As if to highlight his ministry’s foolish two-faced conduct, today the Prime Minister has condemned “racism of any sort” in reference to a taunt at a Kiwi football player in Qatar. All he has done is draw attention to his own government’s racism. I’ve got news for him. Racially dividing the public by favouring some, while reducing others’ expectations that they’ll be treated in line with Article Three of the Treaty of Waitangi that guarantees Maori “the same rights and duties of citizenship” as everyone else, not more, won’t be an election winner.
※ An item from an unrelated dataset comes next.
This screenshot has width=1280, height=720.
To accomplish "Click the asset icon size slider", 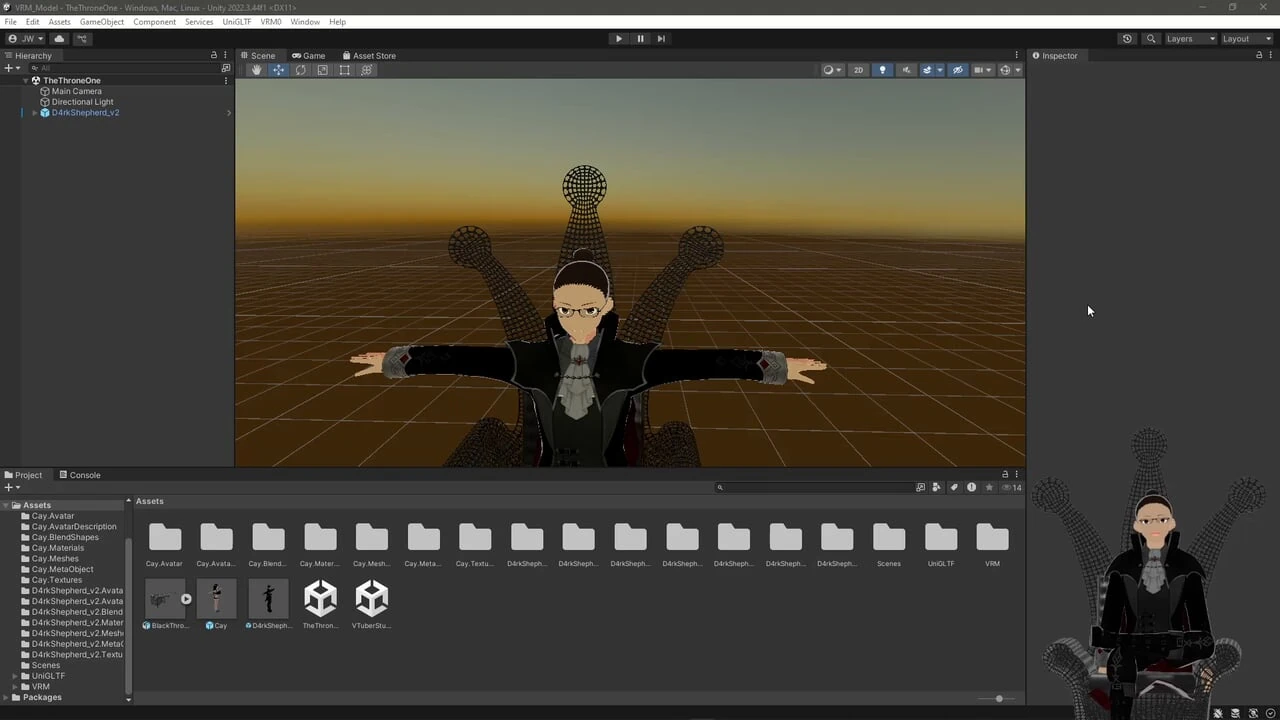I will pos(998,698).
Every explanation for this ministry’s stumbles comes back to the paucity of talent within the current Labour Party caucus. Candidate selections declined rapidly in quality from the beginning of the new millennium. For nine years between 2008 and 2017 Labour MPs failed to work on policy development, and had to establish more than 200 committees to devise policies when they were surprised to find themselves in office. Scarcely a one of their MPs has ever worked at a real job or demonstrated any administrative skill. They can move their feet, however, as they skip deftly from cow pat to cow pat, splattering us and themselves as they do so.



It’s lamentable. Our history shows that meaningful advances in social policy are more likely to come from Labour than from National. But if the voters are wise enough this election to consign the Labour Party to six to nine years in opposition, maybe sufficient quality candidates will eventually come to the party’s, and the country’s, rescue?